When the American journalists asked about the Anna Politkovskaya murder investigation, Putin repeated that her role in Russian politics was insignificant, and described her as a “sacrifice.” He said: “Her murder was a provocation against the authorities, I believe.” He noted that the authorities intend to complete the investigation.

Political analyst Andrei Piontkovsky is outraged by Putin’s statements. In an interview with Radio Liberty he says that Putin’s allegations about Politkovskaya being killed by enemies of Russia are refuted by the investigation materials. Piontkovsky says: “Politkovskaya was being monitored by two surveillance groups that helped the killers: one group of Interior Ministry officers and one group of FSB officers – that is, officers subordinate to the Supreme Commander-in-Chief, Putin himself. If we’re to believe Person of the Year Putin’s version of events – which he hadn’t mentioned for several months, before bringing it up again now – it would appear that the sacrificial victim was sacrificed by his special services.”

When Time asked Putin about his future plans, he said that if he becomes prime minister, he will act strictly within the prime minister’s authority as prescribed by law, working on current economic and social issues: roads, housing, education. He is opposed to lifting restrictions on the number of consecutive terms a president may serve, or redistributing powers between the president and the prime minister.

(Some conspiracy theorists from the Vedomosti and Kommersant newspapers made an unexpected discovery at the State Council meeting on December 19. As President Putin took his seat between Dmitri Medvedev and Viktor Zubkov, he jokingly quoted: “A turner’s curls to my right, a smith’s curls to my left.” The quote turned out to be from a song, “The Rowan of the Urals,” which tells of a girl who can’t decide between two suitors: “And still we walk that narrow mountain path to the rowan tree, all three of us. Both men are bold, both are good.” This gave some journalists the idea that Putin’s choice of successor might not be final after all.)

Political analyst Alexei Makarkin told the Vedomosti newspaper that Putin’s Time interview flowed on naturally from some of his earlier statements – he confirmed that these are his sincere beliefs, which remain unchanged.

Political analyst Dmitri Badovsky maintains that the key point in the interview is Putin’s description of what he sees as his role, and his appeal to the moral and ethical foundations of the government system. Badovsky concludes that this is a mission statement – Putin’s mission is to serve Russia, and this explains why he’s prepared to become prime minister.

RBC Daily maintains that the Person of the Year title is unlikely to soften the West’s criticism of Russia.
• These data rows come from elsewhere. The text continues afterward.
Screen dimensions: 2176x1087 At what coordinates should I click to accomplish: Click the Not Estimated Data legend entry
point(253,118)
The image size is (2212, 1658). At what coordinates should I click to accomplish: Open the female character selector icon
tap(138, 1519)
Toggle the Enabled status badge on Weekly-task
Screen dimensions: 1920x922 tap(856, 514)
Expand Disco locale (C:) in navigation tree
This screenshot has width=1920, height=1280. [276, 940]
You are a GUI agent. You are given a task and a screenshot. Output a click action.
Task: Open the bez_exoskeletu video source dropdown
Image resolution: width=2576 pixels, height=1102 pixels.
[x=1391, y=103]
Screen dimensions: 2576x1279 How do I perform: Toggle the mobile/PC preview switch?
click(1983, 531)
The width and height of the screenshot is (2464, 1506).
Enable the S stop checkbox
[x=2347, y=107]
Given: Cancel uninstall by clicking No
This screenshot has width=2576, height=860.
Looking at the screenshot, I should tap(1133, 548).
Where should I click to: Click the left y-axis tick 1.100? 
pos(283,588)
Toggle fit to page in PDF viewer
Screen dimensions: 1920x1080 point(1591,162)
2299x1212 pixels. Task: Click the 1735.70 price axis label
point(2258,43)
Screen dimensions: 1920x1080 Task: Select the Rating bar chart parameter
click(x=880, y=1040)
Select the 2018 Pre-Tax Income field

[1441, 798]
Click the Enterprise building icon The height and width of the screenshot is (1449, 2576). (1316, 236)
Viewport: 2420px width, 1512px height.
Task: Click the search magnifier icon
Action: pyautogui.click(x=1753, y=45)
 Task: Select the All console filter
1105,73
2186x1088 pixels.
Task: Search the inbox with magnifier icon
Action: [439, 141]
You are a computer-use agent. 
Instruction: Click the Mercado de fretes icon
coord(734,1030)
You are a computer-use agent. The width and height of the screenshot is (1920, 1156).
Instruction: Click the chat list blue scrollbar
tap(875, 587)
Political analyst and Public Chamber member Vyacheslav Nikonov says that the title’s prestige is questionable: “Putin is indeed one of the most influential figures in world politics, but Time is the magazine that picked Netrebko the singer and Kasparov the chess-player as the most outstanding Russian citizens of the decade.” Nikonov predicts that the magazine’s opinion won’t have any impact on the chill in relations between Russia and the West.

Within Russia, however, this title will be assessed and presented to the public as an enormous propaganda victory; Andrei Piontkovsky makes this prediction in his Radio Liberty interview.

The BBC reports that the Kremlin has indeed responded to Time magazines with satisfaction. “This is very good news for us,” said Kremlin administration spokesman Dmitri Peskov. “We regard this as recognition of the role President Putin has played in leading Russia out of the social and economic upheavals of the 1990s.”

In his NBC interview, Richard Stengel says that “stability is what Russia needs, and that’s why Russians adore” Vladimir Putin.

According to Piontkovsky, however, the stability created by Putin is “somewhat conditional.” Piontkovsky says: “For one thing, his stubborn reluctance to surrender power entirely, as the letter and spirit of the Constitution require, is planting a time-bomb of instability – a situation where Russia will have two tsars, starting from next year.”